— START OF Exercise input —

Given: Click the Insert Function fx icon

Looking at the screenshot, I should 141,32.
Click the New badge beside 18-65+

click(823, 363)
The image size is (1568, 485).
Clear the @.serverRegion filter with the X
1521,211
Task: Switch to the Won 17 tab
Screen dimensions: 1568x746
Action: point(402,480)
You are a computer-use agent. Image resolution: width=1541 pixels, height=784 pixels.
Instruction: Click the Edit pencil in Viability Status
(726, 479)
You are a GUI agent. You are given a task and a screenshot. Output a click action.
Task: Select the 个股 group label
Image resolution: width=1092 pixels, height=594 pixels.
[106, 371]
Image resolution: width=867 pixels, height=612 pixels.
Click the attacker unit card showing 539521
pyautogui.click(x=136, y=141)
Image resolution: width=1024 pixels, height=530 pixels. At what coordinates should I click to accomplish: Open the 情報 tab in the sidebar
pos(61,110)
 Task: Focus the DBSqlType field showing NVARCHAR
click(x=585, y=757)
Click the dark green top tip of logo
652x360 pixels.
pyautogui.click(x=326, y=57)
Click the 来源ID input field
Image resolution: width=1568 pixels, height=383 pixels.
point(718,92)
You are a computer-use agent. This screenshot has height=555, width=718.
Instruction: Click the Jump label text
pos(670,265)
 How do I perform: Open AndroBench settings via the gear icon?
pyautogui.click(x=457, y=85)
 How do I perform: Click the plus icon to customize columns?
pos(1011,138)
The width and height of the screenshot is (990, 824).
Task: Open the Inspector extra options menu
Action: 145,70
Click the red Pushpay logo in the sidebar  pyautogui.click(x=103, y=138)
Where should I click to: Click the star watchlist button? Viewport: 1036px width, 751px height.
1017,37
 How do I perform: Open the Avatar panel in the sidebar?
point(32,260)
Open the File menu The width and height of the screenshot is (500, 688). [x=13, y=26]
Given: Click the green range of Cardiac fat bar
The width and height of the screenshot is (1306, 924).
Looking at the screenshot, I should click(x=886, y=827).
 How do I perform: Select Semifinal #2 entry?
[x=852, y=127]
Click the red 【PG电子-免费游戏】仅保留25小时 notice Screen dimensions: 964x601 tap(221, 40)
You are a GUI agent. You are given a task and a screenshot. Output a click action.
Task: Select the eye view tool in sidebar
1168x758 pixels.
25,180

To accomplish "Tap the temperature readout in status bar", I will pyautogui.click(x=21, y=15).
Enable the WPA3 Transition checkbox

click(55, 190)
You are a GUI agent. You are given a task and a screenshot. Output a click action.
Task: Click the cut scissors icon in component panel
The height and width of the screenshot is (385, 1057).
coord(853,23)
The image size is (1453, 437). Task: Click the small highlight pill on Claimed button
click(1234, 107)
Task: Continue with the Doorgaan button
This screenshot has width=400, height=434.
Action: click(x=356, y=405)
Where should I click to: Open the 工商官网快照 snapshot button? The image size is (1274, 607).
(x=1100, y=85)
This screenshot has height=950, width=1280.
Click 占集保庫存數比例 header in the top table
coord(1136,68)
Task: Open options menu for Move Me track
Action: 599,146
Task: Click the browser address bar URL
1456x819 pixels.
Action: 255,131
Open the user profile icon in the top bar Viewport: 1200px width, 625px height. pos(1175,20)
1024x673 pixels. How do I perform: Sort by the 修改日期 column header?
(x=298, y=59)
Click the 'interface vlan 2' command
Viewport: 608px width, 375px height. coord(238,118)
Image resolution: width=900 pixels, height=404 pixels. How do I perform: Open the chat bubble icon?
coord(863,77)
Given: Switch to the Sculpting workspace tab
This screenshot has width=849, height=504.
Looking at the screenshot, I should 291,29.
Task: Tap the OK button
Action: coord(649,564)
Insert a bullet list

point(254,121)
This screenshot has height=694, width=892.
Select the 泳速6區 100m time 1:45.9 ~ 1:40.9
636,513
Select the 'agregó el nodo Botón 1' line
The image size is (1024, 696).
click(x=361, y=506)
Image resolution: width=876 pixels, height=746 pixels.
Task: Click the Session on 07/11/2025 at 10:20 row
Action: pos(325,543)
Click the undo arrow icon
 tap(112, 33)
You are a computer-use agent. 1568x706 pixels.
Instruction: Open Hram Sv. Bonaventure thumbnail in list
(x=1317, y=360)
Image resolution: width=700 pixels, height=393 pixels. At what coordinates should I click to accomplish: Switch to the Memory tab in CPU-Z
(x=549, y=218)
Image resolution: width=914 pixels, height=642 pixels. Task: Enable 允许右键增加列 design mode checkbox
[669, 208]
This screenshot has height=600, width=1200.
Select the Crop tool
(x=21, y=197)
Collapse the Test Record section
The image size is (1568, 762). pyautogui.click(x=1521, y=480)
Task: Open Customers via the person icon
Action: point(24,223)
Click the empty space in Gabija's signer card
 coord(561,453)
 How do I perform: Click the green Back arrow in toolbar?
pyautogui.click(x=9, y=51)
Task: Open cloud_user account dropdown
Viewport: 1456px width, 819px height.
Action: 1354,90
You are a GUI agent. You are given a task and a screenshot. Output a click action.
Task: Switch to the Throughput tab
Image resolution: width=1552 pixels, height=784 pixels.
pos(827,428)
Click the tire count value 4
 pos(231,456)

— END OF Exercise input —

**Set exercise:**
Pull out every line of the records above that contains the string "This".

**Response to the exercise:**
You are a computer-use agent. This screenshot has height=555, width=718.
This screenshot has width=400, height=434.
This screenshot has height=950, width=1280.
This screenshot has width=849, height=504.
This screenshot has height=694, width=892.
This screenshot has height=600, width=1200.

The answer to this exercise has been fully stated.